Problem description: Narrow the data below down to the lines containing "width".

Task data:
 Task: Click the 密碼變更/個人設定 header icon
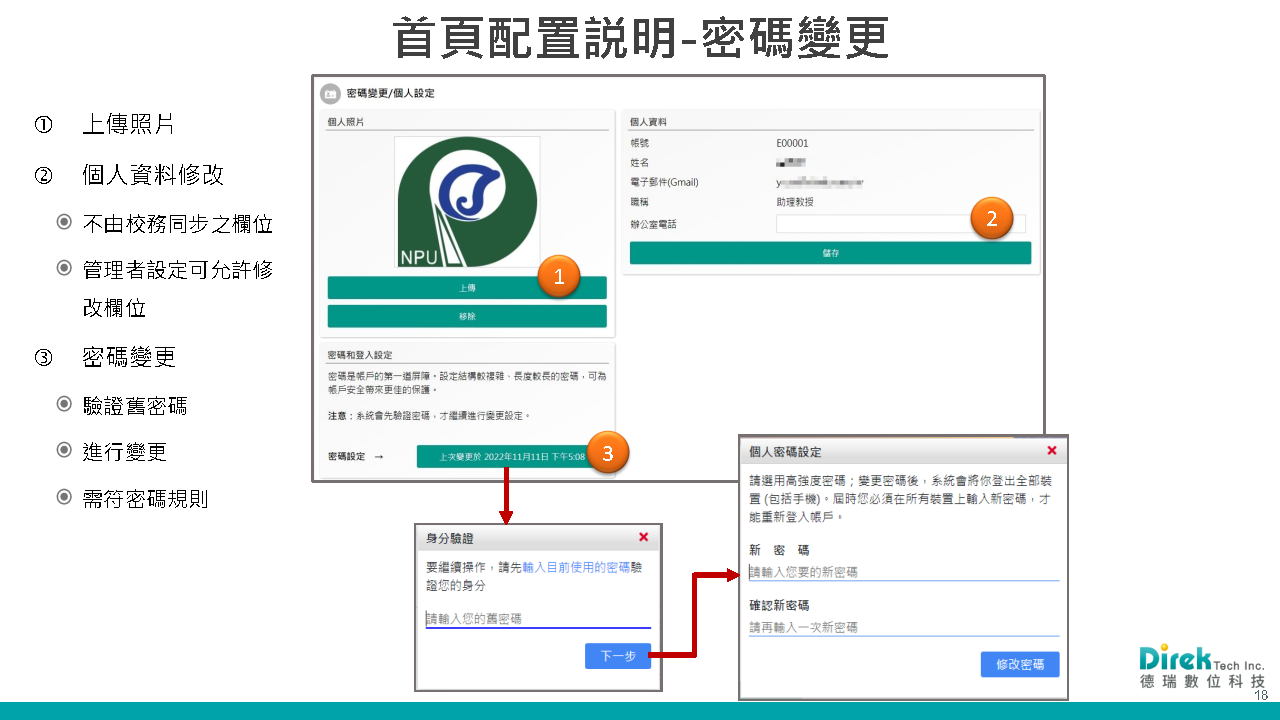tap(330, 94)
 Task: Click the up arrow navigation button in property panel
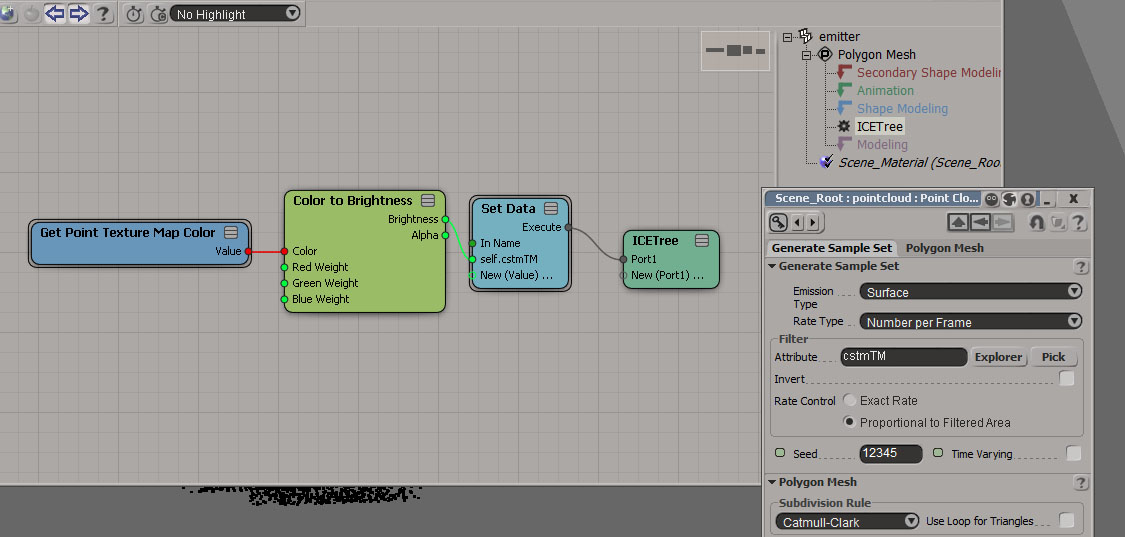[958, 222]
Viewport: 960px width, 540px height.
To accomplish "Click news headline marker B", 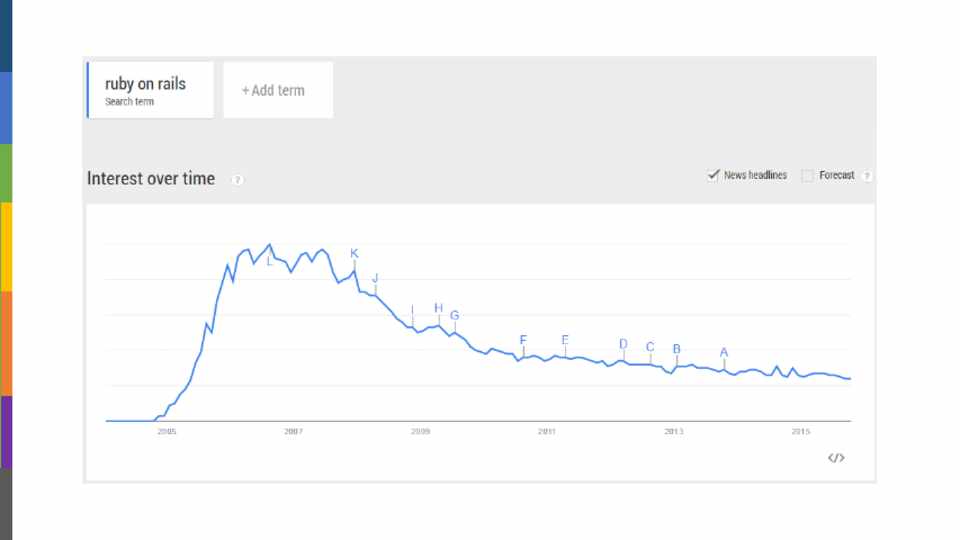I will pos(677,349).
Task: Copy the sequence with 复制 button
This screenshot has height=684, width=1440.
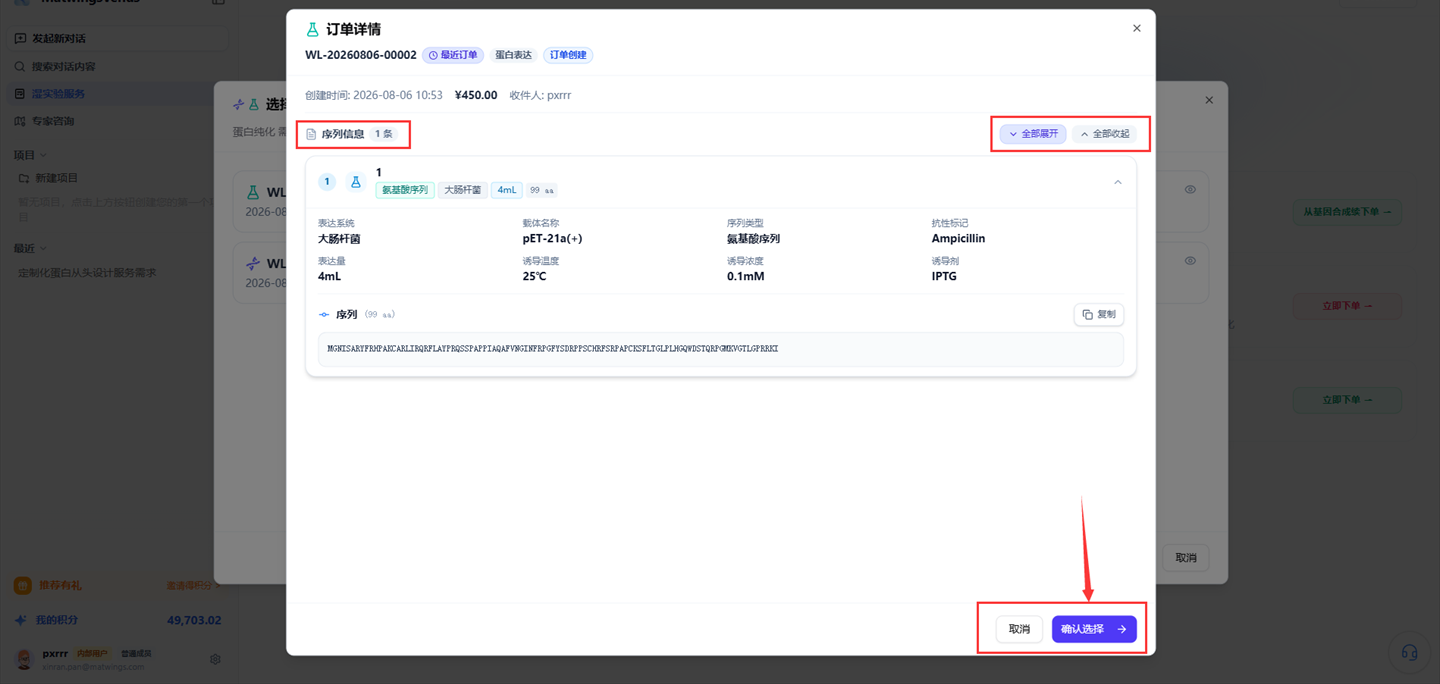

Answer space:
Viewport: 960px width, 540px height.
This screenshot has height=684, width=1440.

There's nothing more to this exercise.